映画でも青森県出身には独自の笑いを作り出した監督たちがいる。まず川島雄三(1918〜1963)。1950年代ごろ、ときには生まじめな映画も作ったが、主に喜劇で才能を発揮した。しかもその発想がひとひねりもふたひねりもしたものが多いことで異色の存在だった。古典落語の「居残り佐平次」をフランキー堺に演じさせた「幕末太陽傅」が代表作であるが、比較的暗い内容の「洲崎パラダイス 赤信号」でも、不実な女に入れあげてすべてをなくした男が、腹が減って女を追う路上でついにへたばってしまうという、ヘンに滑稽な場面があって忘れられない。

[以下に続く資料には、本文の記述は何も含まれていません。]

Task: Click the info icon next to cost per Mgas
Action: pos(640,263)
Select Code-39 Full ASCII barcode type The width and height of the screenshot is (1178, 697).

どの作品でも必ず自作のサインのように便所の場面があるというあたり、かなり偏屈なところもあったのかもしれない。
石坂洋次郎的な万事もの分かりのいい陽性のユーモアと、太宰治的あるいは川島雄三的な偏屈な暗さを内に持った笑いとの両方にあえて挑戦するようなユーモアの新機軸をうちだそうとして悪戦苦闘したのが、天才歌人から前衛劇作家・演出家、さらに映画監督になった寺山修司(1935〜1983)だと思う。彼は『家出のすすめ』という本を書いて若者を扇動し、本気で家出して田舎から上京して頼ってくる若者たちなどがいると、自分で引き受けて劇団を作り、大人から見ればイタズラか遊びとしか見えないような芝居をやり、映画を作った。内に偏屈な暗いものを持っていながら、それを感情で押し流すことをあえて拒否して、奇抜な遊びめいたお祭りさわぎを楽しもうとしたところが1970年代以後の若者たちに受けたのだった。「書を捨てよ町へ出よう」や「田園に死す」がそういう前衛的お祭りさわぎ映画の代表作であって、そこには奇抜なユーモアがいっぱいつまっている。
そう、お祭り騒ぎこそは、民衆の伝統において笑いとユーモアの源泉である。たぶん、日本列島では新開地の北海道は別として、北端の青森と南端の沖縄に、祭りの解放感はいちばん純粋に保持されているのかもしれない。石坂洋次郎や棟方志功の陽気さはまさにそれだが、だからこそ逆に「中央」への抵抗感から偏屈な才能も生まれやすいのかもしれない。